By spring 2020, the World War II gallery, the weapons vault and the patent gallery were all complete, though the museum itself was still under construction. In spite of that, Starks felt that people could visit the museum and walk away with some knowledge. Plans to open were moving ahead.
Then COVID-19 brought everything to a halt. The construction crews quarantined and vendors shut down, causing the museum to delay its grand opening. Instead of lamenting the situation, Starks got back to work. The library needed to be finished, as did the Korean and Vietnam war displays.
"What are my concepts? What main storylines do I think are appropriate to present the American experience in Korea and Vietnam?" Starks thought to himself. "The whole museum was delayed, but on the other hand, the Korean War and Vietnam War interpretations were accelerated."
Today, the National Museum of Military Vehicles is still under construction, but it is open and available for tours.
On a recent tour, the first thing Starks pointed out in his museum was the Chance Phelps theater. Phelps, a young man from Fremont County, was killed in an ambush in Iraq while operating a machine gun in the turret of a Humvee. Phelps was just 18 and had been in the Marines for a year.
According to Starks, Phelps kept his position in the turret and returned fire until he died. He earned a Bronze Star and is buried in Dubois. Hollywood depicted him in "Taking Chance," a movie starring Kevin Bacon.
"That's who died, and that's who the family lost, who we lost, who the community lost," Starks said. "He died in 2004, and he's still every bit as relevant, remembered, missing, and we'll never forget him."
The second thing Starks pointed to was a photo of a Navajo windtalker working behind enemy lines.
"Look at how young this guy is!" Starks said. "He's over there in the jungle, in the Pacific. That's what this is about! Look at how young that guy is and look at what he's doing! It's the humanity of this."
Every room in the museum is dedicated to someone who served. The rooms carry their names: Phelps, Daly, Benavidez.
And in a polarizing time in the country, Starks said he has always been someone focused on inclusion. Being open-minded, not stereotyping and not generalizing were things he was familiar with from his time running large companies.
"I want anybody who comes in here to see something of themselves in what we're honoring," Starks said. "I want people that have a completely different orientation, politically, socially or culturally or with respect to the military working to find common ground. That's a better way to live, and the country's going to be better off."

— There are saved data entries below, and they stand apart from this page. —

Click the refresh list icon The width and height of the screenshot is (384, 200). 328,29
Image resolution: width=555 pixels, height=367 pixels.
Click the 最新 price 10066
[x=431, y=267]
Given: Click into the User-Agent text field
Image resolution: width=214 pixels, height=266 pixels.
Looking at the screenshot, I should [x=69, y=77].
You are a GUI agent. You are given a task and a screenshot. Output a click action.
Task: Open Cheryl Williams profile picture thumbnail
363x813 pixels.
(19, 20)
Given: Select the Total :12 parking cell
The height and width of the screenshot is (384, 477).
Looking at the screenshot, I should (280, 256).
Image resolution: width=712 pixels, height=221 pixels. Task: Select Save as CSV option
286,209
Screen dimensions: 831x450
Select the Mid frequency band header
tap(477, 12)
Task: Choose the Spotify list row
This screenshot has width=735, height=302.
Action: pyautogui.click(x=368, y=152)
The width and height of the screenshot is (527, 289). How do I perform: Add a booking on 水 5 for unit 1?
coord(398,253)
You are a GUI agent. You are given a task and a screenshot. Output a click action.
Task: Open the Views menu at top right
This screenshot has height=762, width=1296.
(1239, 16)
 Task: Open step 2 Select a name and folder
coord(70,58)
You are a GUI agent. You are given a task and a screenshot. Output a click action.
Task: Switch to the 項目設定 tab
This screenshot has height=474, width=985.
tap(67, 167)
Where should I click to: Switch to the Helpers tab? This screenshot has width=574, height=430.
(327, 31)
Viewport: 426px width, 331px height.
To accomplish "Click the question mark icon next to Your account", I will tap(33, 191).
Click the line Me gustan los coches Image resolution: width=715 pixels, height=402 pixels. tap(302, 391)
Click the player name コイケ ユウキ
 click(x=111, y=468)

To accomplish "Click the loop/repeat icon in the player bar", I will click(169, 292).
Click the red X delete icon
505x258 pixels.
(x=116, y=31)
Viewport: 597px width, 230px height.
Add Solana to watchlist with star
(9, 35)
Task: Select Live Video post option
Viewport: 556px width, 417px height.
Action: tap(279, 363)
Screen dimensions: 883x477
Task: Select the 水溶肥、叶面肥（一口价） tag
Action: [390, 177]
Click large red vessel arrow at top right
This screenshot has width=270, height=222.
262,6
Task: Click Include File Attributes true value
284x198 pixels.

Starks' museum is expected to finally be completed this month.
However, if you ask people in the museum industry, a museum never stops growing or planning. Starks is building out an additional exhibit encompassing 11,000 — 12,000 square feet in the World War II gallery, with an expected completion date in May 2022.
In June, Starks plans to break ground on another building — which he plans to name after Samuel Nathan Blatchford, a Native American veteran who still has family on the Wind River Reservation — as additional office space for expanded meetings. It will accommodate up to 500 people.
Starks aspires to create a museum campus and another building dedicated to other chapters in American history.
"We want to tell more stories and pay more tribute to more generations of veterans," he said.
On top of that, he built a 47,000-square-foot restoration shop in town that supports all of his military vehicles and plans to add an intern program.
But if you think Starks is trying to make Dubois a destination, he'll say otherwise.
"We're just sharing the history we have," he said.
Still, a sprawling military museum will bring more visitors to Dubois. Consider that most people are familiar with Cooperstown, home to the Baseball Hall of Fame.
If baseball is big enough for people to know about a village in upstate New York, then American military history is big enough for people to recognize a small town in northwestern Wyoming.
"Dubois may very well become a destination," Starks said, "but it'll be something that'll come on its own, not by a plan on our part."